* **What the task requires**: Render the listing below as a numbered list, starting at the line containing "This screenshot has width=1188, height=668." and ending at the line containing "The image size is (1259, 582). [105, 35]", both included. Skip blank lines and leave out the pictures.

[begin Information shown]

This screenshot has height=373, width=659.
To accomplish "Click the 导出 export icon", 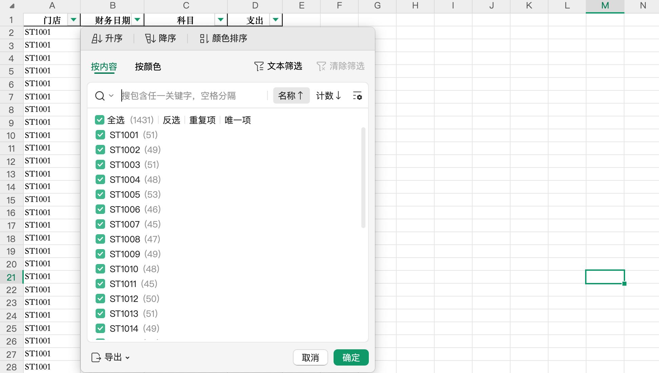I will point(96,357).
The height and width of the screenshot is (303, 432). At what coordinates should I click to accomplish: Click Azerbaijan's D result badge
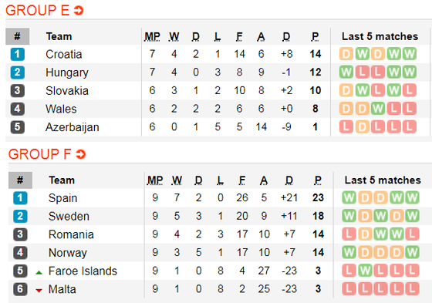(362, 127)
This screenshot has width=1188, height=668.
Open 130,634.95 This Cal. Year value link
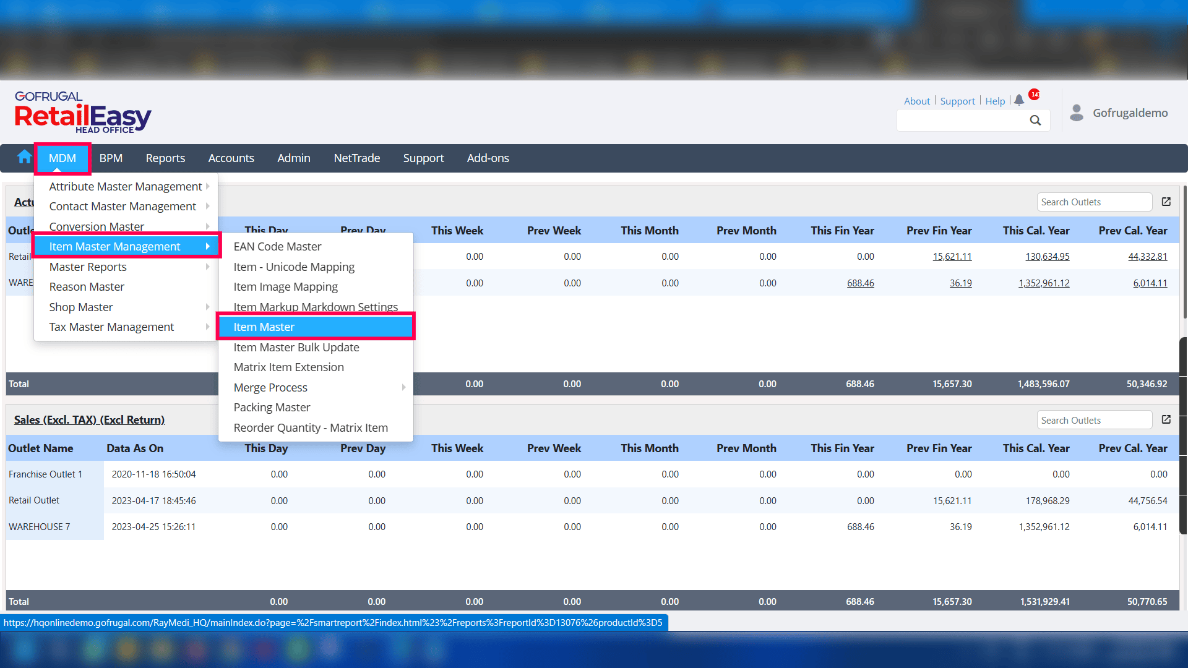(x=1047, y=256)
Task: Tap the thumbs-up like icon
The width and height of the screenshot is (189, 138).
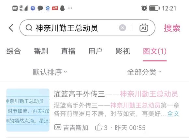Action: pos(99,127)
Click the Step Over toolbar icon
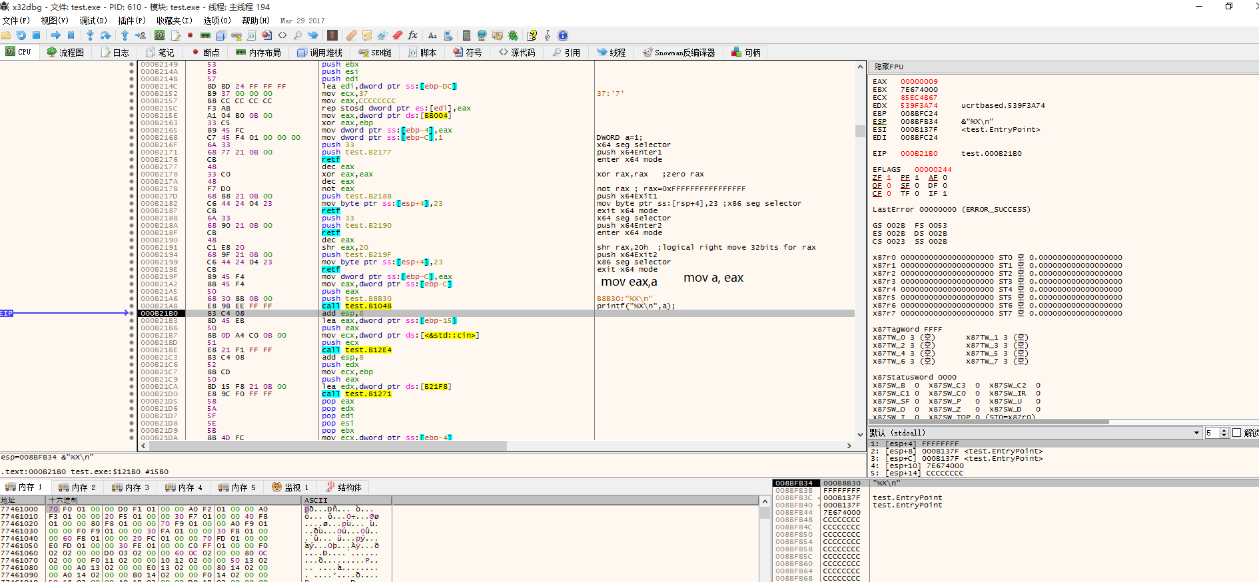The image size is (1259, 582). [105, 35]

[end Information shown]
[begin Information shown]

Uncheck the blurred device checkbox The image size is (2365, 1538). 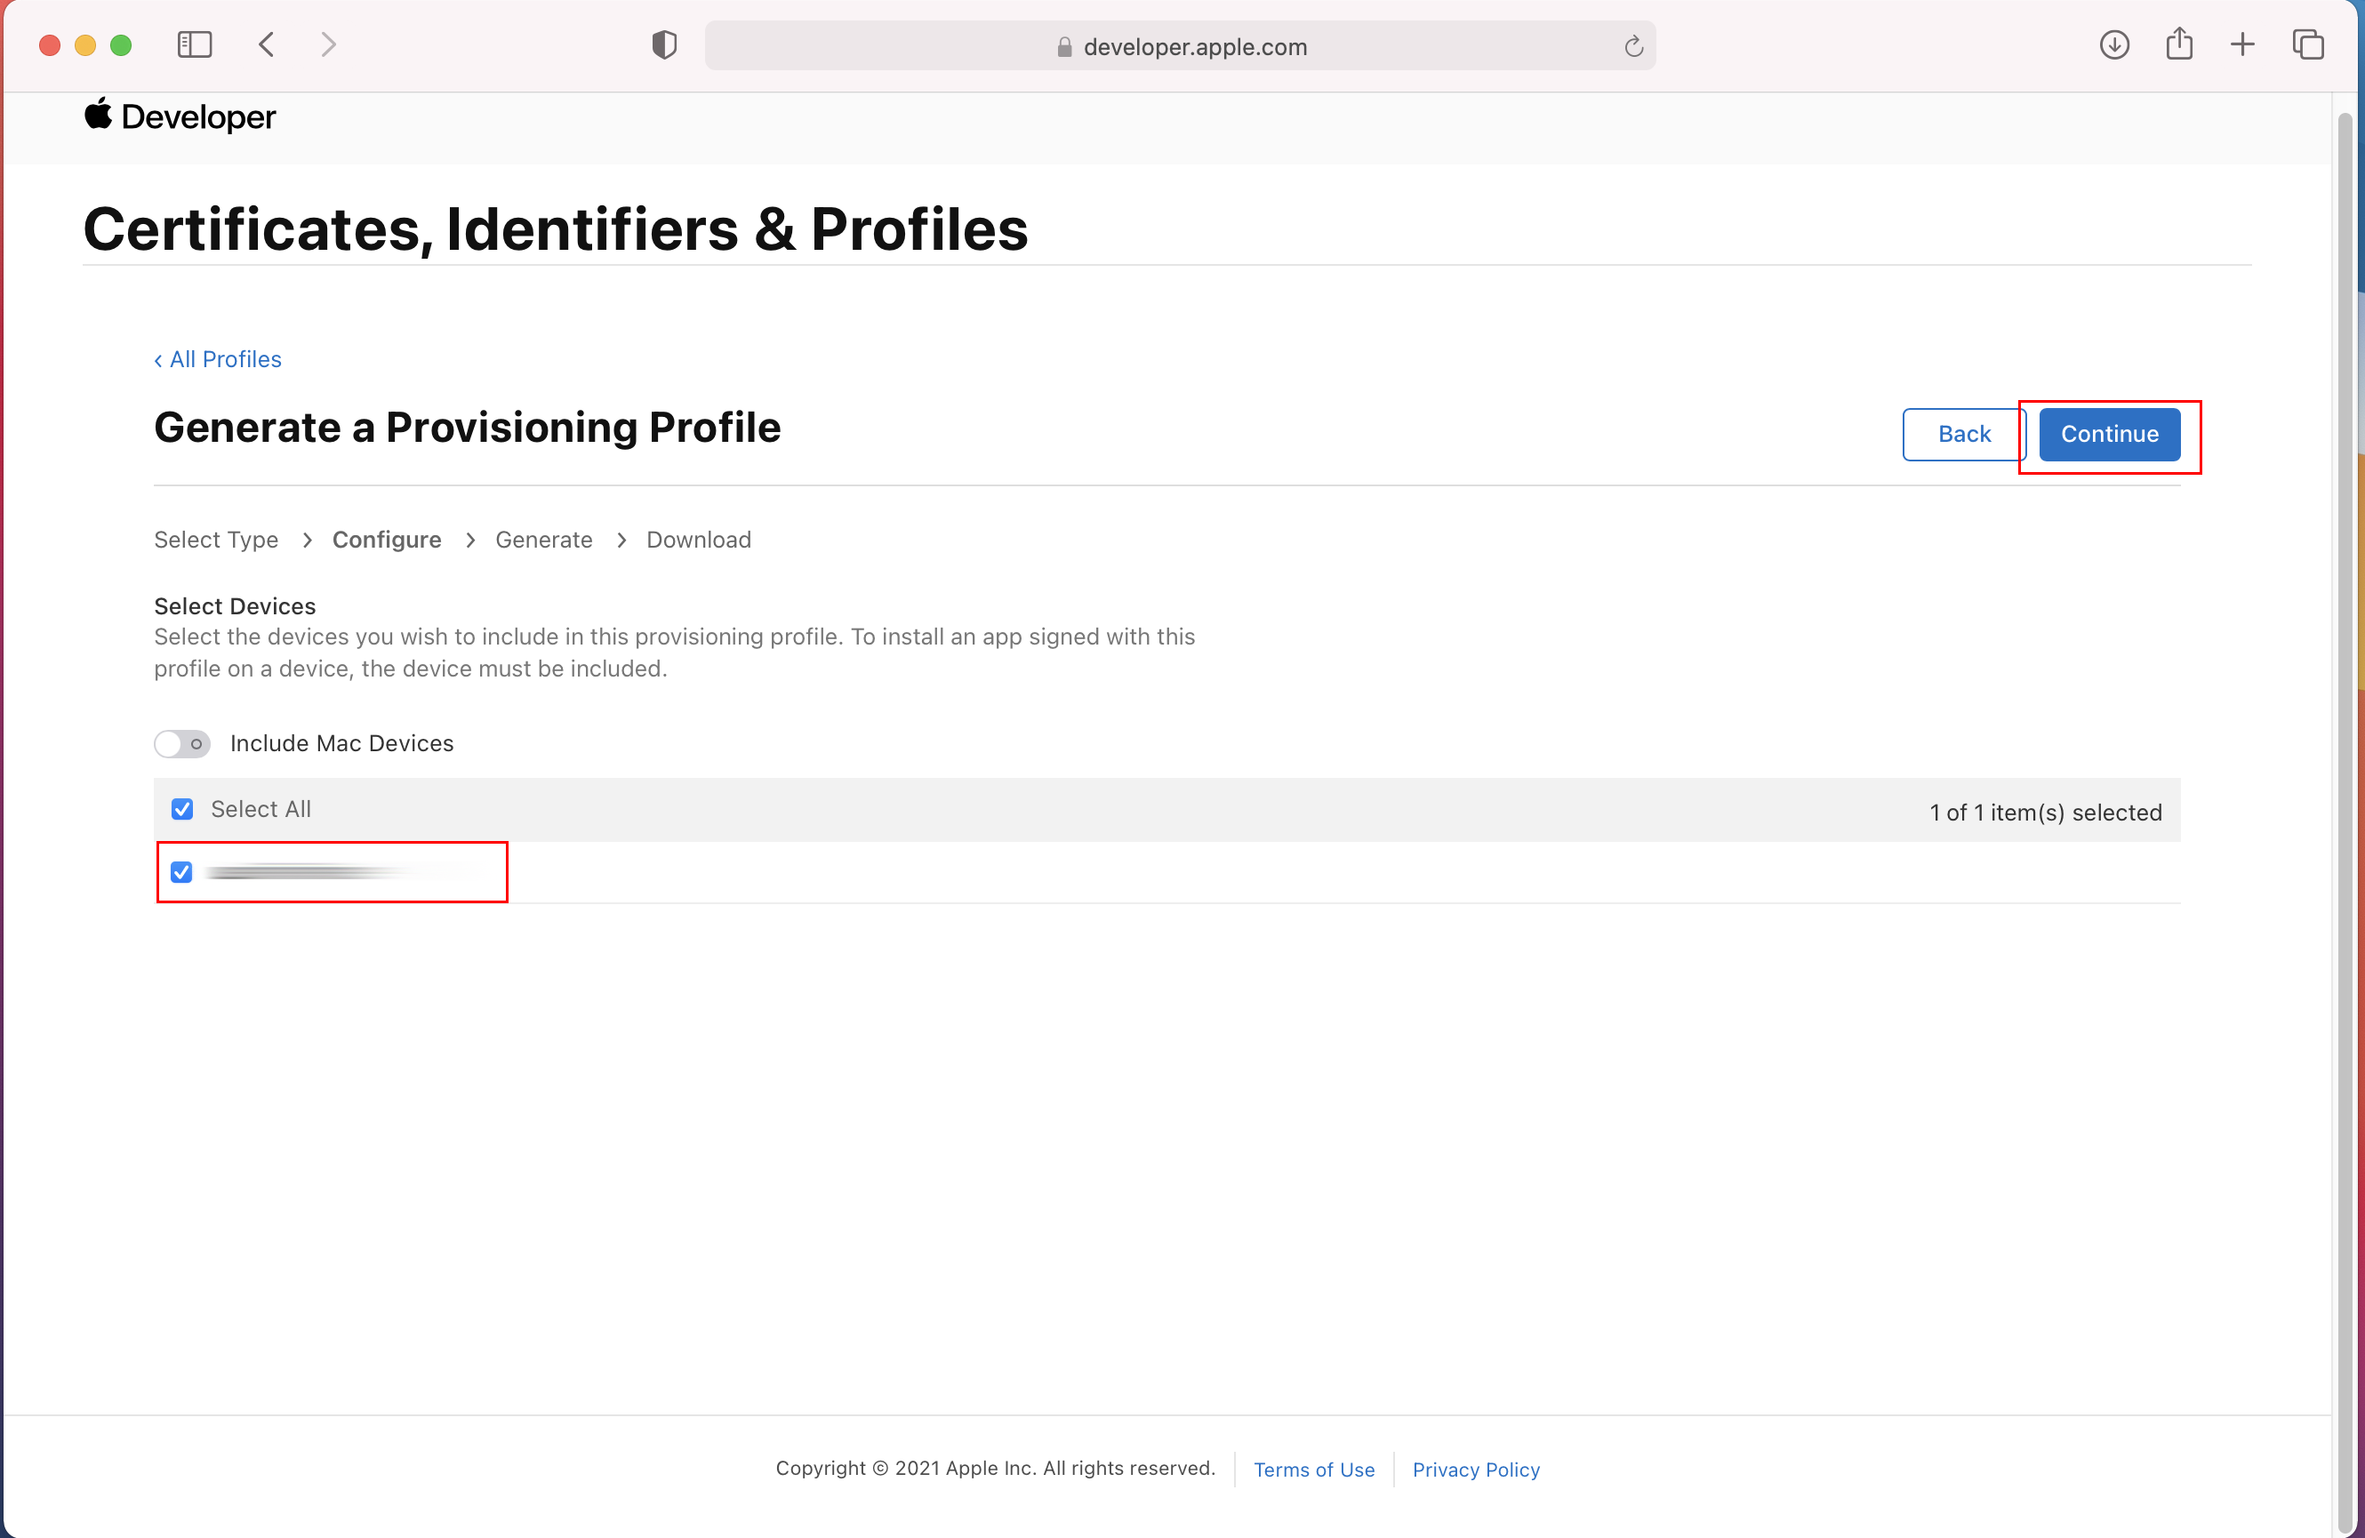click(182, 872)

[end Information shown]

* **Correct output**:
1. This screenshot has width=1188, height=668.
2. Open 130,634.95 This Cal. Year value link
3. (x=1047, y=256)
4. Task: Tap the thumbs-up like icon
5. The width and height of the screenshot is (189, 138).
6. Action: pos(99,127)
7. Click the Step Over toolbar icon
8. The image size is (1259, 582). [105, 35]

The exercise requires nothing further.